Inspired by Darcy Osheim's thesis that examines World of Warcraft from a pedagogical perspective, I'm launching a little experiment in paragraph-level writing that explores the intersection of pedagogy and sandbox style gaming, focusing mainly on console games like GTA, Red Dead Redemption, and LA Noire. Aside from common interest, my project and Darcy's thesis are unrelated. These 'graphs are written without an outline. Their connections may be tenuous or superfluous. I may never finish.
Despite its glitches and limitations, Prezi demonstrates an essential dimension of sandbox thinking: the tabula rasa. Launch a new Prezi (using the latest desktop version), switch off the template chooser, wipe out that annoying "Place for your Text," and finally enjoy the pleasure of… nothing. Just empty space.

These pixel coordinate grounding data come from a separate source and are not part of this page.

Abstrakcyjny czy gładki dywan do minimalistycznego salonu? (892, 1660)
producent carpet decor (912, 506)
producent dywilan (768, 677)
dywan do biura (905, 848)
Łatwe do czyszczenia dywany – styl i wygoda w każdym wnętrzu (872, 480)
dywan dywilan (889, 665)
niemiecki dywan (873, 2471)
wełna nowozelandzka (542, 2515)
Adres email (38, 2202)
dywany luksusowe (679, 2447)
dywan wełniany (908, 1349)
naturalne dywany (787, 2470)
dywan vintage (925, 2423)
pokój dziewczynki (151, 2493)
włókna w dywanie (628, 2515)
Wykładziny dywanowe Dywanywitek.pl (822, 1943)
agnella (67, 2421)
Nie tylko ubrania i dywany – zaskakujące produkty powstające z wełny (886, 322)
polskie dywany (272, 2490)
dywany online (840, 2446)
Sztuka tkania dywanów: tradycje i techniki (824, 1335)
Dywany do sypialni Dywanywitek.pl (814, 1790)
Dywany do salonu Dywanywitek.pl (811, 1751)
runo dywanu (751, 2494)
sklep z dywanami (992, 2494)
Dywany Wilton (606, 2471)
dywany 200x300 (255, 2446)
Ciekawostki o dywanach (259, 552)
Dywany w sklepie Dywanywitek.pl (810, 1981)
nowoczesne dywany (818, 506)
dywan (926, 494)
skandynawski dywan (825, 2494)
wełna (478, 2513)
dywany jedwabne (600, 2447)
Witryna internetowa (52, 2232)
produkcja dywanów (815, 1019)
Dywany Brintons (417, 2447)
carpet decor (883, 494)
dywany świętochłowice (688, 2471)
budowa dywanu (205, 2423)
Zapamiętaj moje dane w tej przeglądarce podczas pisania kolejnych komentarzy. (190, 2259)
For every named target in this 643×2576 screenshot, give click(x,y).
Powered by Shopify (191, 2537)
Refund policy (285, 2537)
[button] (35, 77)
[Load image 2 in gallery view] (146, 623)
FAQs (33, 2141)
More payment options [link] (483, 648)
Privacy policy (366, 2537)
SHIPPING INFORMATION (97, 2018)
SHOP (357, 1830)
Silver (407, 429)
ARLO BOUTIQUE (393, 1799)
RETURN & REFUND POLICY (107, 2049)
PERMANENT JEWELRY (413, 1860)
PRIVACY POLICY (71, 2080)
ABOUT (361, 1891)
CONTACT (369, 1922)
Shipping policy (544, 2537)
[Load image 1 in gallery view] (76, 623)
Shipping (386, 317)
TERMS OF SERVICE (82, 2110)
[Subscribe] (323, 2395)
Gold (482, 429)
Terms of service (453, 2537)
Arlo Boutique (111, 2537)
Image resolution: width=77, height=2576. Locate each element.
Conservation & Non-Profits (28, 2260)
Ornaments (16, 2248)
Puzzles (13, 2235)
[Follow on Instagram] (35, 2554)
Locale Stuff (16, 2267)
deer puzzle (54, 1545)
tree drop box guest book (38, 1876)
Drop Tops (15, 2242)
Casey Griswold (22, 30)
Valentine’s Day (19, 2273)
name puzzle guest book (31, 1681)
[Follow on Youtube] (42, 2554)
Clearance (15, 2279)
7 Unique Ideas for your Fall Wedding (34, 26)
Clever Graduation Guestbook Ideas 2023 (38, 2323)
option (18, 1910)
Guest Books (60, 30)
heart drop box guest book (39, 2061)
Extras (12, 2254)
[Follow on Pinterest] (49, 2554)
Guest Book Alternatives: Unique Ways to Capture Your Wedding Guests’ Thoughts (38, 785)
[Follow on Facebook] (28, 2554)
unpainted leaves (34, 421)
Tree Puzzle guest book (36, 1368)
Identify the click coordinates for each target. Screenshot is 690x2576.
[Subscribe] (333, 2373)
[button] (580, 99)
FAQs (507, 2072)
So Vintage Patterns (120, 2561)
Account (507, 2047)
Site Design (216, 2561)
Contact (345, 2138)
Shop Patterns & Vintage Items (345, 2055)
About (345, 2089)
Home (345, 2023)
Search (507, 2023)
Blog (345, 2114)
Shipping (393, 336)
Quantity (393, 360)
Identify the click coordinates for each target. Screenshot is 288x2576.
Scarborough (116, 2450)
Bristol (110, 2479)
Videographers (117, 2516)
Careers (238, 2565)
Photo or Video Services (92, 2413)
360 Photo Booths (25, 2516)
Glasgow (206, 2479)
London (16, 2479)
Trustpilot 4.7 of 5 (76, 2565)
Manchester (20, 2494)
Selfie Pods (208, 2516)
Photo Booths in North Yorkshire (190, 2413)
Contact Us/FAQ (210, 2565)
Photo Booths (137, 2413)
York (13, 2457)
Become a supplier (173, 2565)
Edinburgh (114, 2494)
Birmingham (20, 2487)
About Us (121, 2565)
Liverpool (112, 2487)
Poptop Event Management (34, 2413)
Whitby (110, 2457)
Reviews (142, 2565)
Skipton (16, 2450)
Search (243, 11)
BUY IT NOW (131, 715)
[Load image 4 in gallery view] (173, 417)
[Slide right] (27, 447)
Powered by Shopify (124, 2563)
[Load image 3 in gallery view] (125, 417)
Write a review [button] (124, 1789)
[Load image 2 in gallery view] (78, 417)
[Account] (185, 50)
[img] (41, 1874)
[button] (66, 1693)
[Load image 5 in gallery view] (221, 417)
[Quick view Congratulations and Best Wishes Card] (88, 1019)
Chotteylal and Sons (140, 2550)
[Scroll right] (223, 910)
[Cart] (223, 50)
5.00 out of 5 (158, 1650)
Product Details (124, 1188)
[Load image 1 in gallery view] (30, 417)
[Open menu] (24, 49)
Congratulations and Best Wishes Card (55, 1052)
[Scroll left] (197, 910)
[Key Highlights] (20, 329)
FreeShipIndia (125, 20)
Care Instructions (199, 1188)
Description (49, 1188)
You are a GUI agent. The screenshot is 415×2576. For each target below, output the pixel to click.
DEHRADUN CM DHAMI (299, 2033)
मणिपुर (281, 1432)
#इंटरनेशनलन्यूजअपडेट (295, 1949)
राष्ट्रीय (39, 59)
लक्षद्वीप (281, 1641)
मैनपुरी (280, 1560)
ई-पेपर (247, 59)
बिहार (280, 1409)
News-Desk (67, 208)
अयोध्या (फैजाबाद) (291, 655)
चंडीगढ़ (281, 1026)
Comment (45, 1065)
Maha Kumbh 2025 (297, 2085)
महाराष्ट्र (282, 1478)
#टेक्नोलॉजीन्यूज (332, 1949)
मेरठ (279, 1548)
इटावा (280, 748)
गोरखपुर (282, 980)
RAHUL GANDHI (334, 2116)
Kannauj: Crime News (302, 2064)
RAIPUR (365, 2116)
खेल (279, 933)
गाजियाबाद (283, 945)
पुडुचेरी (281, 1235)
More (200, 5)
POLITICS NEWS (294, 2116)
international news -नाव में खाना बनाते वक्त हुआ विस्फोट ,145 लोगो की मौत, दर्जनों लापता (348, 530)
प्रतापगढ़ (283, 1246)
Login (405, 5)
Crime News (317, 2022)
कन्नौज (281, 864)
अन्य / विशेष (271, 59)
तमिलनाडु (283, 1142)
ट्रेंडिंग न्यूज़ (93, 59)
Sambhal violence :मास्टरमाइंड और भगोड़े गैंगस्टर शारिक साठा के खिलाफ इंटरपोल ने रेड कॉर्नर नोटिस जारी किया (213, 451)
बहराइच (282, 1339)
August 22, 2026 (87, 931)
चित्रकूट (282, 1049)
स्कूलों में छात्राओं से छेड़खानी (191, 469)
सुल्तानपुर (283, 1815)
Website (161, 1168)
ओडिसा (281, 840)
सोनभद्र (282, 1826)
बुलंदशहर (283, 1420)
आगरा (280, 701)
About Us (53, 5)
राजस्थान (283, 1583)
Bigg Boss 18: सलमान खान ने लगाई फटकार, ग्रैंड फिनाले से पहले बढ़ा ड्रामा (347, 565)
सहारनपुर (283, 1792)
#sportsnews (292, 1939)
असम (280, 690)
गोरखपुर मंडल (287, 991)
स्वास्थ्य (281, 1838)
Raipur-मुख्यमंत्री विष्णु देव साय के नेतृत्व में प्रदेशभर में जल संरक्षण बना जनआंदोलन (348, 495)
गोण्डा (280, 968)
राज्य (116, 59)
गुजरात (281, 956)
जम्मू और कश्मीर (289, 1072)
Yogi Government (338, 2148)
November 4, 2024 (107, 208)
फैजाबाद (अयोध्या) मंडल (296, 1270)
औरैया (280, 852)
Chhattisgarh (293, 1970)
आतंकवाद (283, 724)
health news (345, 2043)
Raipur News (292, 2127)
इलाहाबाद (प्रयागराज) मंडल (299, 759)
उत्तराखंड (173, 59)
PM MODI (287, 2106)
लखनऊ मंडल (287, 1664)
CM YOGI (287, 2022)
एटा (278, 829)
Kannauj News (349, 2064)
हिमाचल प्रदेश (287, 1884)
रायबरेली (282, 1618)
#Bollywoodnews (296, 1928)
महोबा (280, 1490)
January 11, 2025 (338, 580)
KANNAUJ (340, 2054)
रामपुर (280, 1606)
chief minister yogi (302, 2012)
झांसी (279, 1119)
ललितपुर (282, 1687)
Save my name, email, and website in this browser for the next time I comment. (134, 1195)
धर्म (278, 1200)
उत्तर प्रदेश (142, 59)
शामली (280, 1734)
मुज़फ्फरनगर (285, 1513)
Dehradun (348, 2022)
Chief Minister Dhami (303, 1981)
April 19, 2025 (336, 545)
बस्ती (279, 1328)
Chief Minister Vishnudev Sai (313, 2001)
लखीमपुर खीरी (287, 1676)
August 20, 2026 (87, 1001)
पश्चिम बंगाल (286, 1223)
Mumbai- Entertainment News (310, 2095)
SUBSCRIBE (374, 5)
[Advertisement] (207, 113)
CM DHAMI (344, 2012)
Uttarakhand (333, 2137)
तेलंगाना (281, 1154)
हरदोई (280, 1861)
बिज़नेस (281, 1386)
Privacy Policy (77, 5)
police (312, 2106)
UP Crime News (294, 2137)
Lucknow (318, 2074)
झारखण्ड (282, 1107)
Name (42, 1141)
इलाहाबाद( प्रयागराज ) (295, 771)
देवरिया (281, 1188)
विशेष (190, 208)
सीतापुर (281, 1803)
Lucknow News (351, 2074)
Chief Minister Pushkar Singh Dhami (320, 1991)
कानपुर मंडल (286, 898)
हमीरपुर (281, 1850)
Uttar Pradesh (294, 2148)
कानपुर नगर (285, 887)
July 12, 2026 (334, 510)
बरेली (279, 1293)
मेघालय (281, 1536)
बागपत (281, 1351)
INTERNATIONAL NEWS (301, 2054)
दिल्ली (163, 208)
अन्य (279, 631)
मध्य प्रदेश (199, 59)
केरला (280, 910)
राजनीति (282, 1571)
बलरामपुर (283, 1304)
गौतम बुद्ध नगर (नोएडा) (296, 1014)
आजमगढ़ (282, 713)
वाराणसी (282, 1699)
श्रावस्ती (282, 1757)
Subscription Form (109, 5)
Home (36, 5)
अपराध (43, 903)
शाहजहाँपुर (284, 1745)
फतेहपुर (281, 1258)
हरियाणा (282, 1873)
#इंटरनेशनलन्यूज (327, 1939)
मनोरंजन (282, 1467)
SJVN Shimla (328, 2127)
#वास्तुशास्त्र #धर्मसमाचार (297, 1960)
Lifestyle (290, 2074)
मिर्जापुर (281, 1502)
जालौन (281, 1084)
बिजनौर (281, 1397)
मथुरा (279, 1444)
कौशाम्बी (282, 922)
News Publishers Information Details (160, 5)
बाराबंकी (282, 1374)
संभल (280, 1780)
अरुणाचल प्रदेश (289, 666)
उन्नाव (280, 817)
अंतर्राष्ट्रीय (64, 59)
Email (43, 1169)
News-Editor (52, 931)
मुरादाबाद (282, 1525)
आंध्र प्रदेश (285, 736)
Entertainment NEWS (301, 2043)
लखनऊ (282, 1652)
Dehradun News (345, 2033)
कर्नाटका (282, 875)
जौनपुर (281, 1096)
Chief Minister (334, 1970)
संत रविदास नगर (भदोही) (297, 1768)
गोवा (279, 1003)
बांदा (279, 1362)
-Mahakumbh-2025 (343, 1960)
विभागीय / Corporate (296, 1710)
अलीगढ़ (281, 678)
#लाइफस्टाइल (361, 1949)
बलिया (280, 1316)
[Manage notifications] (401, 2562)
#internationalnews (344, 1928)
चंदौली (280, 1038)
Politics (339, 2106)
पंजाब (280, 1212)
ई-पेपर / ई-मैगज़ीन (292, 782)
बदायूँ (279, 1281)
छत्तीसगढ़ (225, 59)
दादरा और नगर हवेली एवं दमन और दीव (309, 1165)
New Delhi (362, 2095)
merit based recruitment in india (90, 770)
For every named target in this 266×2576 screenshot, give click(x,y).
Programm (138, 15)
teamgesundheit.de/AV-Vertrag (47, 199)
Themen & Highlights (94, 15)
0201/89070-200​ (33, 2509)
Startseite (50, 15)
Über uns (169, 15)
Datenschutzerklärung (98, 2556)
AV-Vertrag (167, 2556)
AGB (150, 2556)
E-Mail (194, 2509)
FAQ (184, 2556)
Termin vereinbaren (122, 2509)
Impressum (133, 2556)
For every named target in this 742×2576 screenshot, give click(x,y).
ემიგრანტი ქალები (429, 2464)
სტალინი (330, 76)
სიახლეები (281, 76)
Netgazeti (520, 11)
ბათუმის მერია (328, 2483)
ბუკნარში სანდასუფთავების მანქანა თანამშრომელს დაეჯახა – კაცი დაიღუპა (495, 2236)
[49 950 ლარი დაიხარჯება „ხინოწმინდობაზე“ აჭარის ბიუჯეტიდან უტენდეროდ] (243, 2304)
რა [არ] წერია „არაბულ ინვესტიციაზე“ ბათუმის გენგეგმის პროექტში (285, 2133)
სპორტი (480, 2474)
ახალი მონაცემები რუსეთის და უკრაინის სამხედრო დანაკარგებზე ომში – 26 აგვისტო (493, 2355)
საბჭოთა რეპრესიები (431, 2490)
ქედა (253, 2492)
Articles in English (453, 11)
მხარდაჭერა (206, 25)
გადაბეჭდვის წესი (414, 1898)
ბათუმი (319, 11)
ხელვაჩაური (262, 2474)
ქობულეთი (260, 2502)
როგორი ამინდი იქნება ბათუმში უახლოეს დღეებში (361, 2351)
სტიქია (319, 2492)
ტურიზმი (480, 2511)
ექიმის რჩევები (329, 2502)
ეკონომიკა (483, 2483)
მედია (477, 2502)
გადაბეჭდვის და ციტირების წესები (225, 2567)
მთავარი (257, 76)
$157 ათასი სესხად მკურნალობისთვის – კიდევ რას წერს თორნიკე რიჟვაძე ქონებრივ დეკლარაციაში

Sure, there's the minor marring of a subtle grid, but you need only select "Present Mode" and then even the grid disappears. For that initial moment you may pan or zoom like you're driving in whiteout conditions. I wonder how a newcomer to Prezi would perceive this endless expanse of nothingness. Without a frame of reference, would this scene convey promising potential or arid emptiness?
Either way, one must add something to a Prezi. This is a sandbox built for presentations. Add words, images, or objects, and you can fill an apparently infinite expanse along X and Y axes. Then comes the real fun: learning to navigate the Z axis. Using Prezi's zoom feature, you can arrange material at various levels of foreground and background, forming layers of organization, constellations of relationship.
As this tool advances through iterations of improvement, I wonder how Prezi might be used less for formal presentations and more as a place to play.